La música entonces podría no ser la organización humana de tales movimientos que derivan en una sala de concierto, sino el recuerdo de la continuidad material que implica habitar una atmósfera que es también la posibilidad de la propia vida. Respiramos música no porque suene, sino porque ese aire revuelto inunda nuestra sangre. Lo de Didi-Huberman, la curatoría de esta bella exposición, no es una exhibición aleatoria de materiales, escenas y objetos. Es la aplicación de un concepto de pensamiento –una gnoseología– que de facto asume que no se puede pensar sin afecto. Que la imaginación es el motor del pensamiento, que todo está en todo.

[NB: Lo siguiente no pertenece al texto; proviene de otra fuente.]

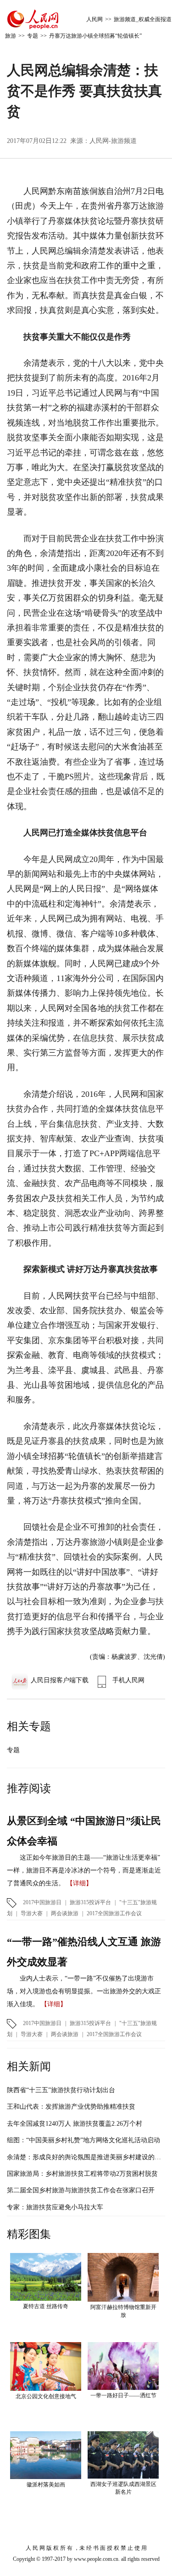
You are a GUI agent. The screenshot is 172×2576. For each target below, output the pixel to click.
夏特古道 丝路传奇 (45, 2306)
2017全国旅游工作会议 (114, 1913)
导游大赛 (32, 1913)
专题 (32, 36)
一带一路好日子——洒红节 (123, 2395)
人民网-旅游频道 (113, 140)
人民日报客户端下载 (60, 1680)
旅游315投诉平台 (90, 1902)
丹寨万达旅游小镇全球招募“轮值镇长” (95, 36)
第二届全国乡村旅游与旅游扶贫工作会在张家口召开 (81, 2190)
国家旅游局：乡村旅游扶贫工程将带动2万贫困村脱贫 (82, 2173)
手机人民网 (128, 1680)
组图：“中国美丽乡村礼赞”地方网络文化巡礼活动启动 (83, 2140)
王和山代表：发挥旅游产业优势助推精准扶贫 (71, 2106)
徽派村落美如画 (46, 2484)
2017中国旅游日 (42, 1902)
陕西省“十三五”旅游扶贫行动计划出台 (61, 2090)
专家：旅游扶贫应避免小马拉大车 (55, 2207)
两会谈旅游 (64, 1913)
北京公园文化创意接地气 (46, 2396)
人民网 (94, 19)
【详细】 (79, 1883)
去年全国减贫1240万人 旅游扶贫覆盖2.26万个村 (74, 2123)
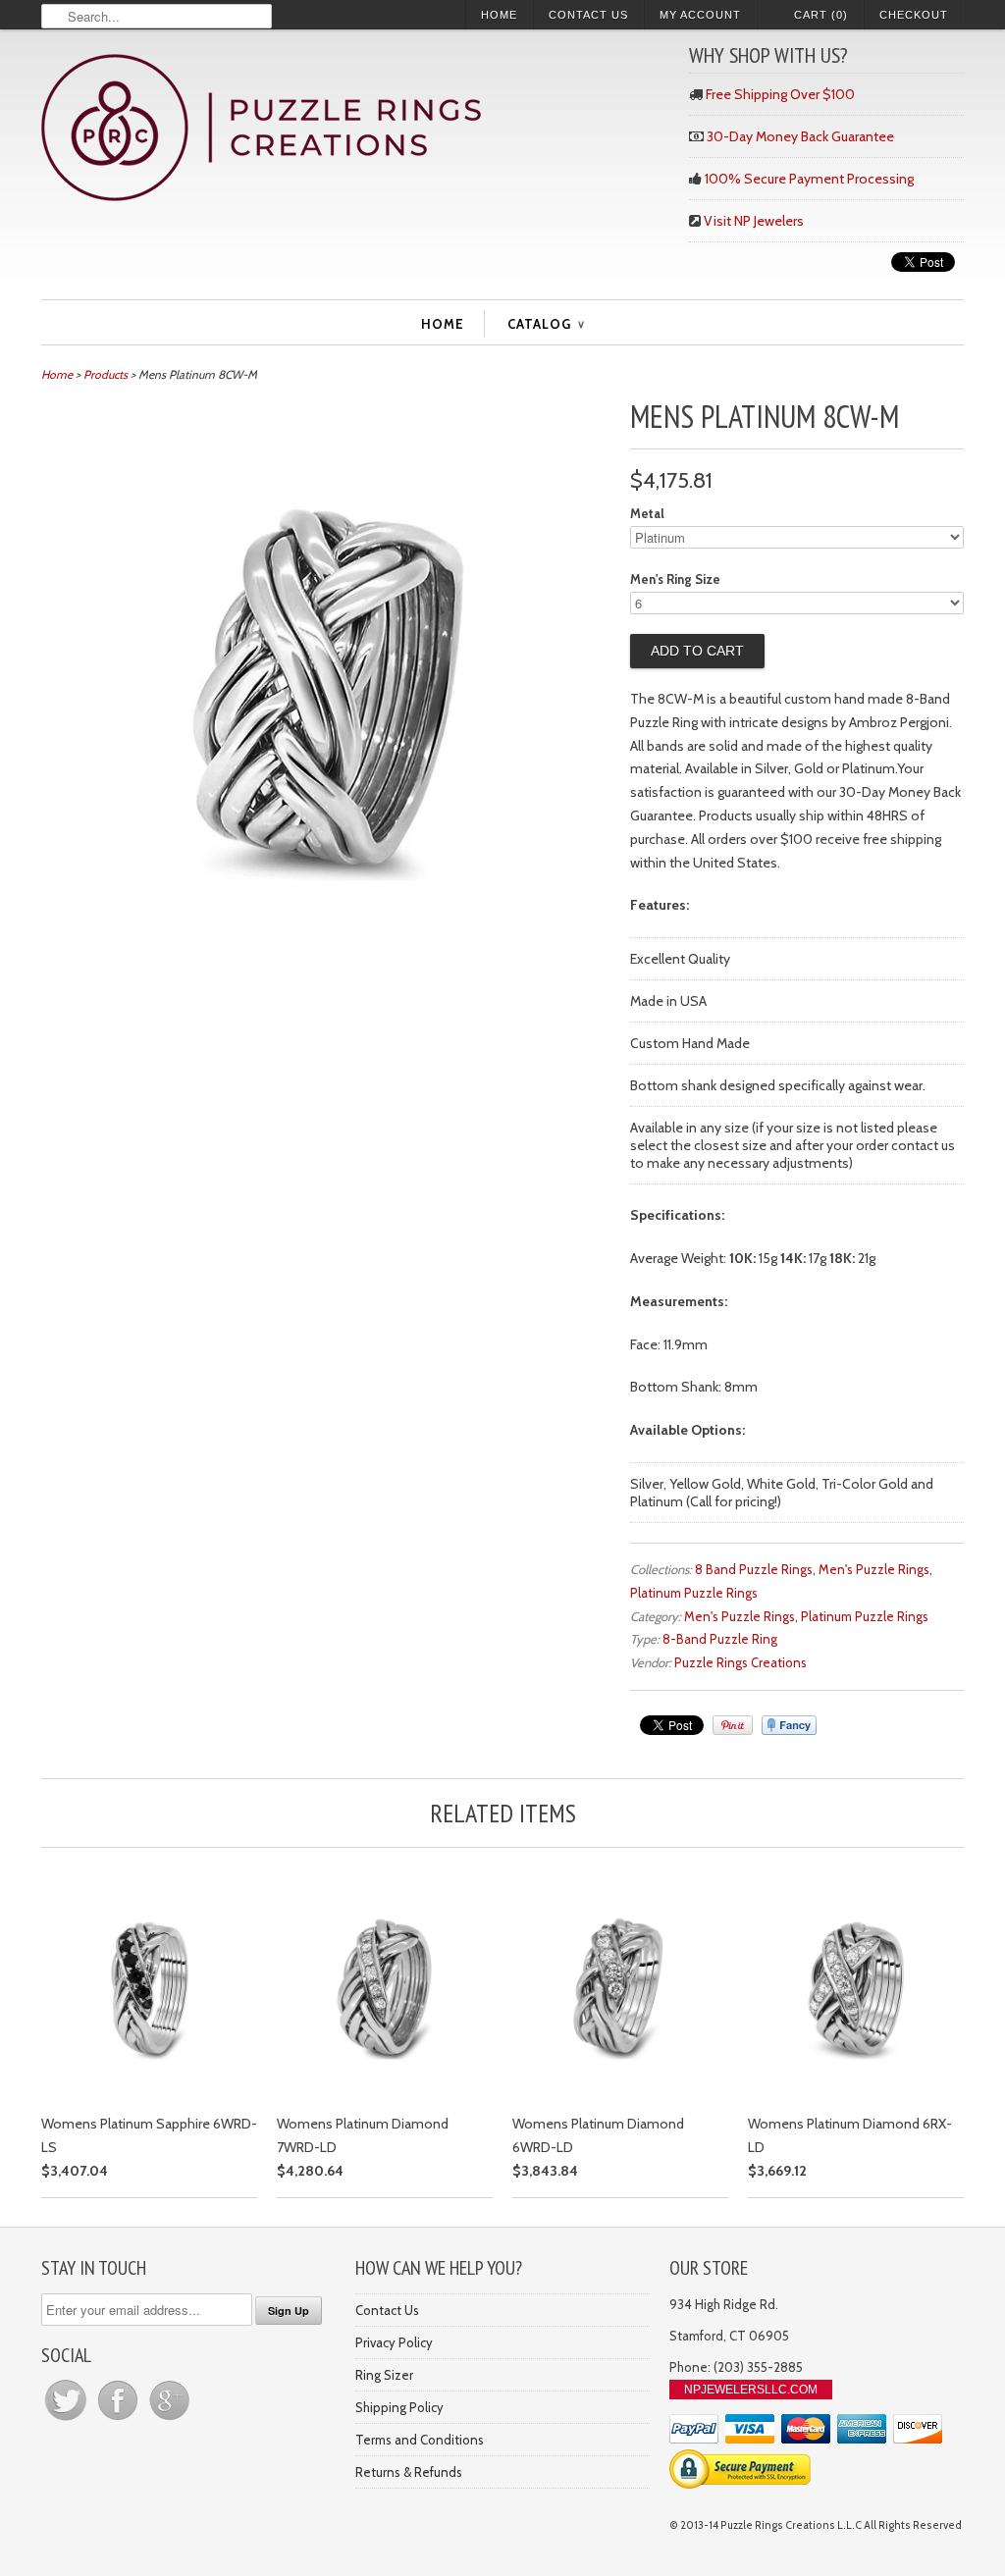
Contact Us (588, 15)
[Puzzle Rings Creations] (355, 130)
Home (499, 15)
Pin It (733, 1725)
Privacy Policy (394, 2342)
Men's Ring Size (675, 579)
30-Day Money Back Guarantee (800, 136)
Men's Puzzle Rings (874, 1569)
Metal (647, 513)
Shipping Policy (399, 2407)
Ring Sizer (384, 2375)
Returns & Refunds (408, 2472)
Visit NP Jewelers (754, 221)
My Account (700, 15)
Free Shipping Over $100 (780, 94)
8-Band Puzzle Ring (719, 1639)
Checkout (913, 15)
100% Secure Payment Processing (809, 178)
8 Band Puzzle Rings (754, 1569)
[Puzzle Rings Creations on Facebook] (119, 2420)
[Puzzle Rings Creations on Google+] (169, 2420)
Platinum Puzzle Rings (694, 1593)
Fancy (789, 1725)
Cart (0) (821, 15)
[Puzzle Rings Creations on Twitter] (67, 2420)
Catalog (545, 324)
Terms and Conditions (419, 2439)
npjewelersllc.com (751, 2389)
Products (105, 374)
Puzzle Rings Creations (740, 1662)
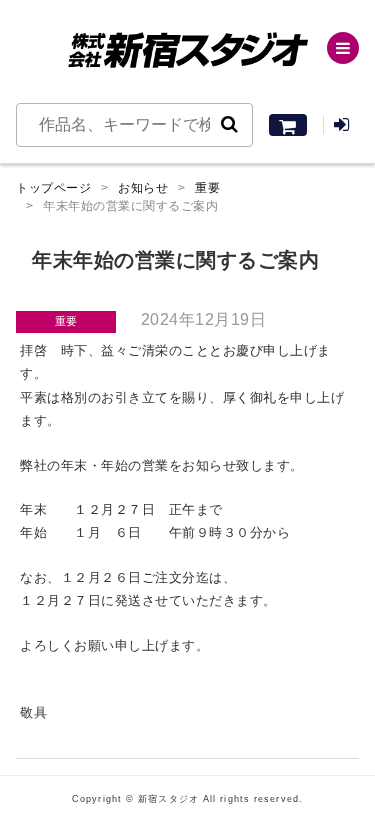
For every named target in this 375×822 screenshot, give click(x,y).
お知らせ (143, 188)
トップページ (53, 188)
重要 (207, 188)
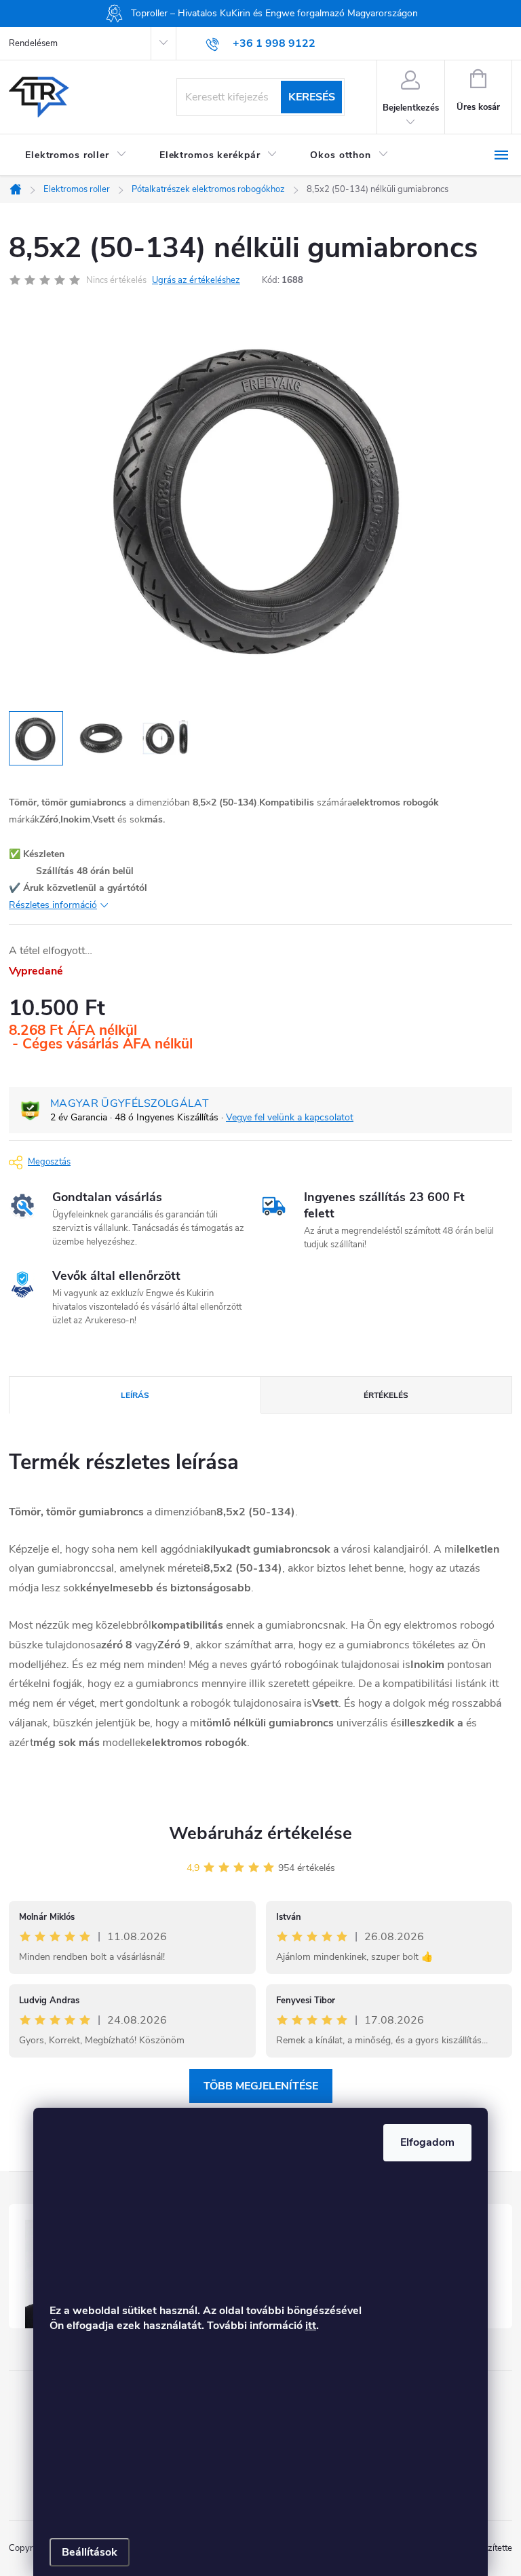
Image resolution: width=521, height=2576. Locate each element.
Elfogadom (427, 2142)
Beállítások (89, 2552)
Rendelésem (33, 43)
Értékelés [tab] (386, 1395)
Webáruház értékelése (260, 1833)
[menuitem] (76, 155)
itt (310, 2325)
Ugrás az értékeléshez (196, 280)
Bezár (107, 1159)
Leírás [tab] (135, 1395)
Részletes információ (53, 904)
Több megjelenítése (261, 2086)
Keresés (311, 97)
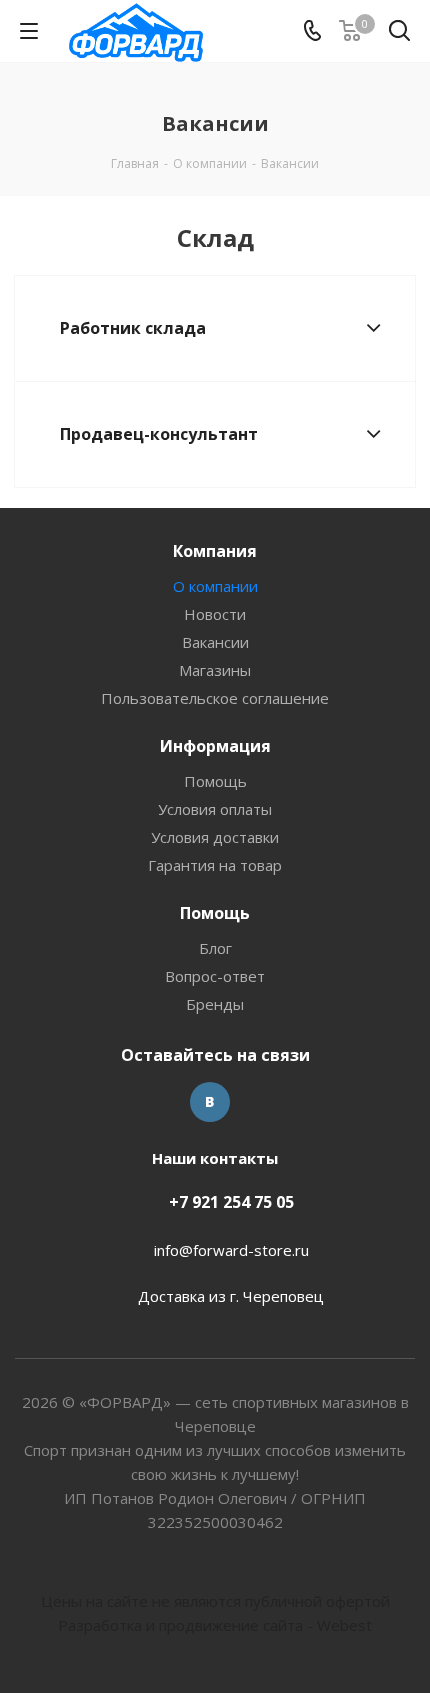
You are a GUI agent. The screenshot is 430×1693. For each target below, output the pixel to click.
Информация (215, 746)
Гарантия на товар (215, 865)
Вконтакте (210, 1102)
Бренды (215, 1004)
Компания (215, 551)
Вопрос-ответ (215, 976)
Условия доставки (215, 837)
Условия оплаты (215, 809)
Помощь (215, 781)
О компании (215, 586)
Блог (215, 948)
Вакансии (215, 642)
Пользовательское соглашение (215, 698)
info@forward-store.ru (231, 1250)
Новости (215, 614)
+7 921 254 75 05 (231, 1202)
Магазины (215, 670)
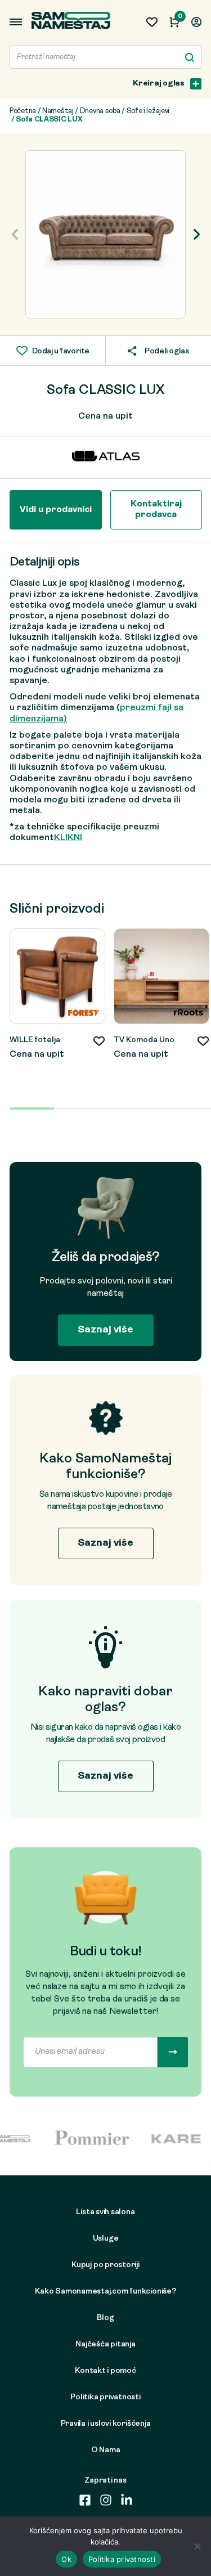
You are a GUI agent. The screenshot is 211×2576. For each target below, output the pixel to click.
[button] (196, 234)
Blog (105, 2318)
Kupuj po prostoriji (105, 2265)
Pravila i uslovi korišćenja (106, 2424)
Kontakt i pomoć (105, 2371)
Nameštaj (58, 111)
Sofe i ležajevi (148, 111)
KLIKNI (68, 837)
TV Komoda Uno (144, 1040)
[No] (197, 2546)
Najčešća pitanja (105, 2344)
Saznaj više (105, 1330)
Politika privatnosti (105, 2397)
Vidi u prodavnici (56, 509)
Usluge (106, 2238)
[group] (105, 234)
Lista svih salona (105, 2212)
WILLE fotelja (35, 1040)
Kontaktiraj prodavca (156, 509)
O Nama (105, 2450)
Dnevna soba (100, 111)
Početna (23, 111)
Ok (66, 2559)
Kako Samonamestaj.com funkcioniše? (105, 2291)
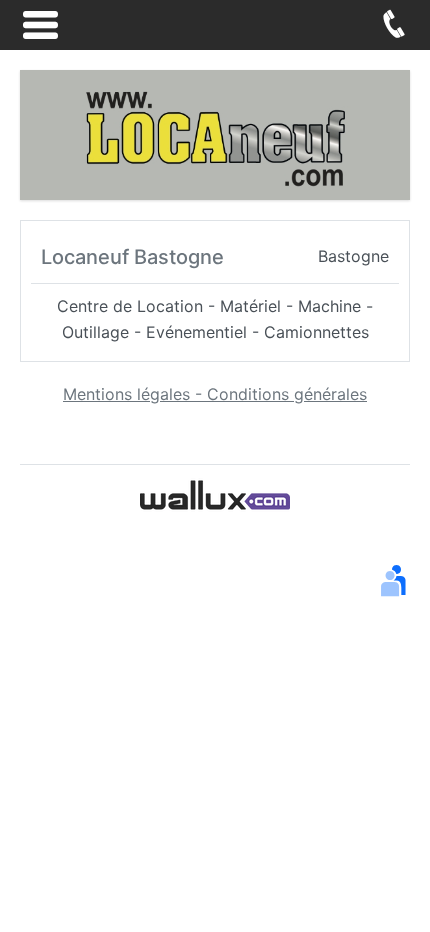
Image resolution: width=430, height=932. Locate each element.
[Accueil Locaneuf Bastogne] (215, 133)
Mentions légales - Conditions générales (215, 394)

La razón moderna, analítica, racional, nos dice que hay que desafectarse del objeto de estudio para ostentar objetividad. Didi-Huberman nos dice, por el contrario, que solo se puede pensar con los sentidos, con nuestros fantasmas. Mi pensamiento no me pertenece, sumando otra veriente, porque no lo puedo gestionar, administrar, conducir. Los sentidos nos gobiernan. Esos objetos museales organizados por Didi-Huberman se despliegan como objetos afectivos y pensados de la singularidad que expone para establecer una interrupción donde se conjugan el mundo y las imágenes. El pensamiento es único, incorruptible, común. La autoría una ficción. Los solos de jazz desaparecen. La música desaparece. Nuestra intencion no coincide con nuestros fantasmas. El instrumento miente si no somos capaces de conducir estos afectos a esos sonidos. La música es solo otra forma de alterar el aire que respiramos. Por eso su inmenso valor y su nimiedad.
Bajo las bombas, los niños aún son capaces de utopía.